BRANO DA LEGGERE –
········
La Saracena è dunque una sequenza di spazi che si dipanano fino al mare: spazi in cui lo sguardo viene guidato in una danza inarrestabile, accompagnato dalle aperture prospettiche, dalla scomposizione delle superfici fino a placarsi sull’orizzonte marino.

Dalla strada appare come una cattedrale calcarea, con la bassa recinzione che fa da misura ai volumi arretrati; da un piccolo cancello si accede al recinto-giardino ellittico, in cui l’alterazione della simmetria, data dallo sfalsamento dei due lembi dell’ellisse e dal decentramento del vestibolo, dà il via a una inarrestabile concatenazione di spazi, chiaroscuri, superfici che si addensano e si distendono attraverso la materia scabrosa dell’intonaco bianco, reso vivo dalla luce che su di esso si scompone. 

Sarebbe poco interessante descrivere pedissequamente questa sequenza, ma proviamo ad affacciarci sul grande atrio, appena varcata la soglia del vestibolo ombroso, per una prima timida occhiata: da qui lo sguardo è subito raccolto dal cannocchiale visivo verso il giardino interno e, seguendo il percorso del taglio di luce orizzontale, viene proiettato in una corsa a perdifiato verso la galleria, accelerato dalla sequenza serrata delle finestre a nastro, scomposto dai tagli di luce che fanno volare il soffitto e le pareti, investito dalla forza centripeta del volume circolare della zona pranzo, ammaliato dalla linea dell’orizzonte che attraversa lo spazio distendendosi lungo le superfici e diventando parte dello spazio interno.

Se invece volgiamo lo sguardo alla nostra sinistra, verso il volume alto che accoglie la zona notte, veniamo catturati dal moto ondoso della scala che si stacca dalle pareti e si inerpica verso l’alto, sostenuta dalla luce che penetra dalle fenditure sulla superficie muraria e dall’oculo in alto, che lascia intravedere uno spicchio di cielo.
········
BLOCCO DI DATI –
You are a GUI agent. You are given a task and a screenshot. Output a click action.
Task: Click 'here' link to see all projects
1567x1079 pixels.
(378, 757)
········
DESCRIZIONE DEL PROBLEMA – Ricopia il brano sulla Saracena partendo da "Se invece volgiamo" e arrivando fino a "spicchio di cielo.". Le righe non hanno alcun ruolo in questo.

RISPOSTA AL COMPITO –
Se invece volgiamo lo sguardo alla nostra sinistra, verso il volume alto che accoglie la zona notte, veniamo catturati dal moto ondoso della scala che si stacca dalle pareti e si inerpica verso l’alto, sostenuta dalla luce che penetra dalle fenditure sulla superficie muraria e dall’oculo in alto, che lascia intravedere uno spicchio di cielo.